Ahmad Jamal(2 Jul 1930 –  )

To my ear, untutored in music but quite passionate about jazz – especially jazz piano – there is no living artist more accomplished than Ahmad Jamal.  Beyond count are the hours I have spent listening to his bewitching performances, and though it is definitely as a superb musician that he is deservedly known, the comment above captures for me something essential about being American, or, perhaps, just human.

Although born an American citizen I did not set foot in American until I was nine.  Even before I picked up some English and could catch the drift of what teachers and other students were saying, I have the vivid recollection of fixating on an aspect of what struck me at a preverbal level as vitally significant to these strange people:  popularity.  And I have never forgotten that.  Indeed, throughout my life, that theme keeps coming back, running like a leit-motif in and out of my engagements with the world.  Yes, we all want to be liked, to be – if you will – popular, first with parents and grandparents and siblings, and then with the larger world out there.  Maybe that pre-occupation with “what people are gonna say about your life and your work”, that quest for approval, is a reason so many are ‘troubled’.

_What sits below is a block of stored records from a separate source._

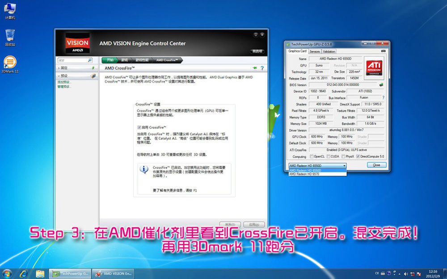Click the search magnifier icon in sidebar
This screenshot has width=447, height=279.
click(89, 60)
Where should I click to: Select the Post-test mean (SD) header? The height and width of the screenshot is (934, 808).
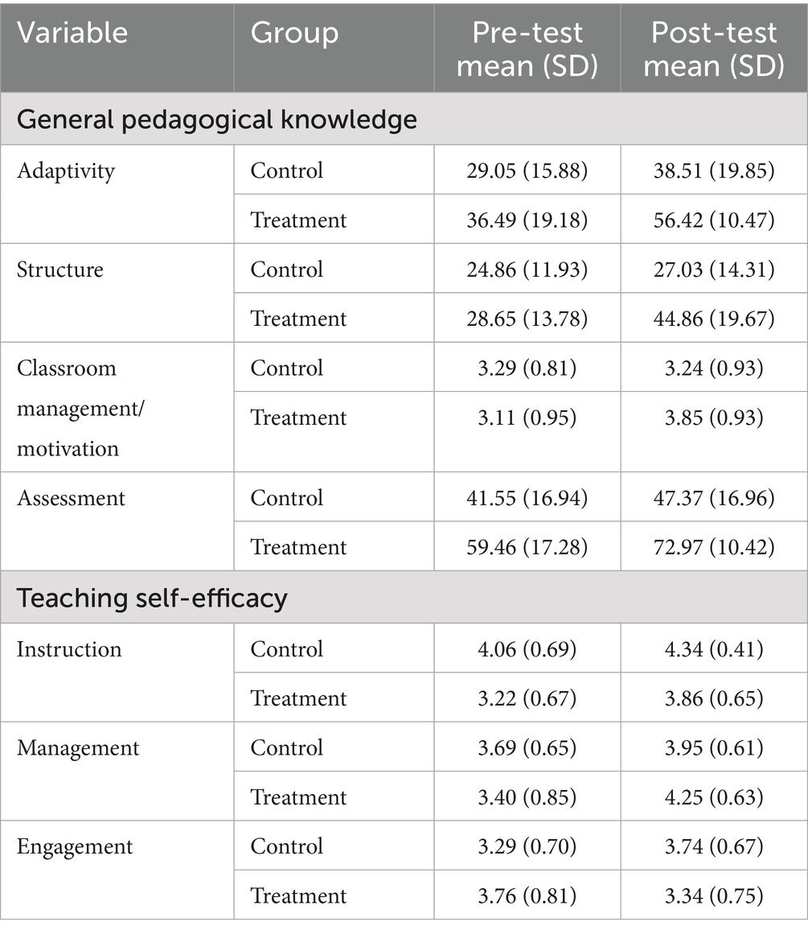point(714,48)
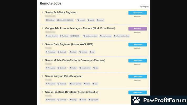Select the lead generation tag
The image size is (187, 105).
click(90, 36)
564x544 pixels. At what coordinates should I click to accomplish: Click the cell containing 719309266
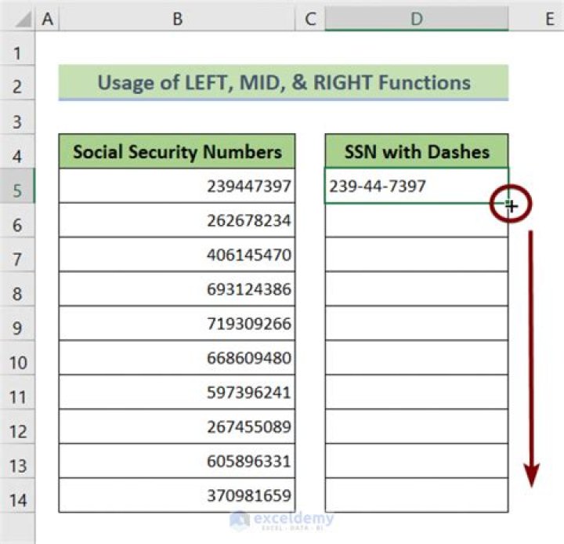point(177,324)
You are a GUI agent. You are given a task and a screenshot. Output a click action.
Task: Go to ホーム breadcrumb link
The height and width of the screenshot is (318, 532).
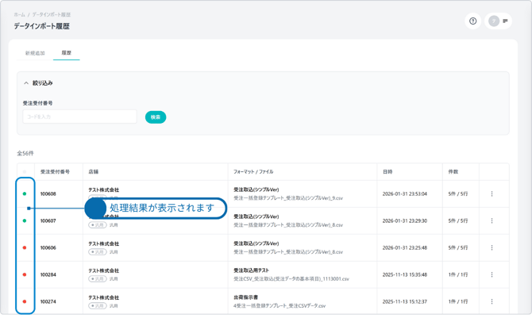click(19, 14)
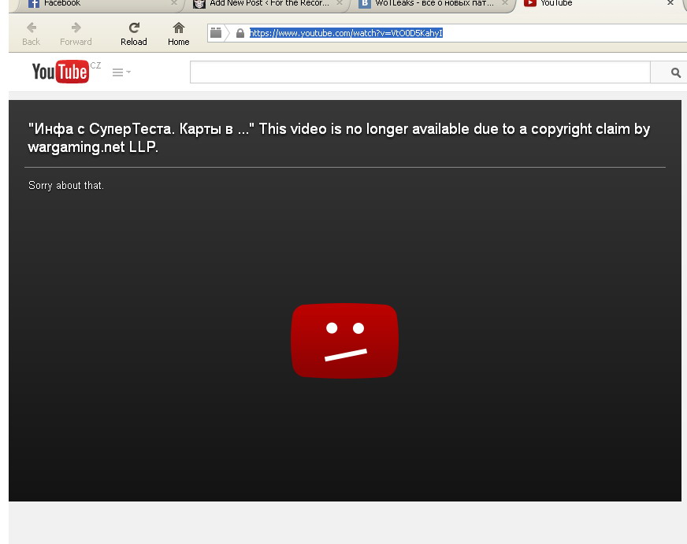Expand the YouTube guide menu dropdown
Screen dimensions: 687x544
coord(121,72)
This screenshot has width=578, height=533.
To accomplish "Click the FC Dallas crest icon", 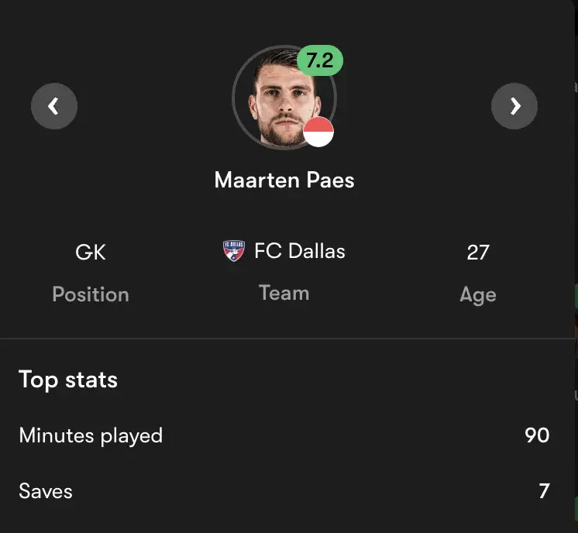I will point(233,251).
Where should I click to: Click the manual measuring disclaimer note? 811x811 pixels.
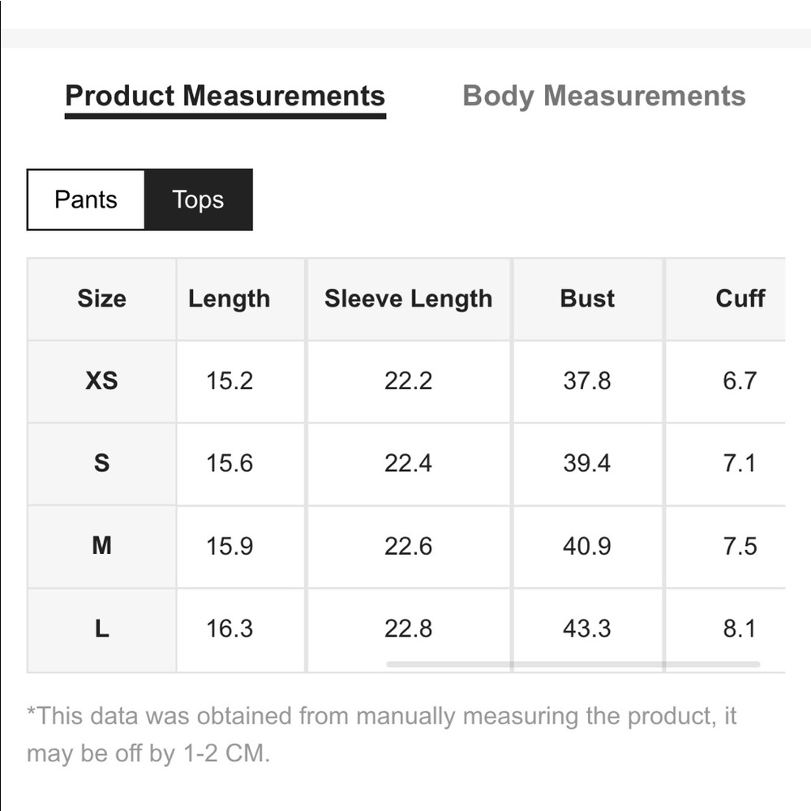382,735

I think what made me first cognizant — affirmatively cognizant – of the central importance of ‘being popular’ was the way the kids would crowd around a certain few individuals, jockeying for positions of physical contiguity and a kind of emotional acceptance as one of the privileged.  The latter were invariably attractive in the physical sense, and they were very outgoing.

Even teachers seemed to vie to be minor moons circling about these dazzling lodestars of prepubescent and teen charisma – captains of this team, class monitors of home room, head cheerleaders, senior prom queen … you remember the type, right?  I knew some of them, and of the ones I heard about later in life, not a one had amounted to much.  Sic transit gloria mundi.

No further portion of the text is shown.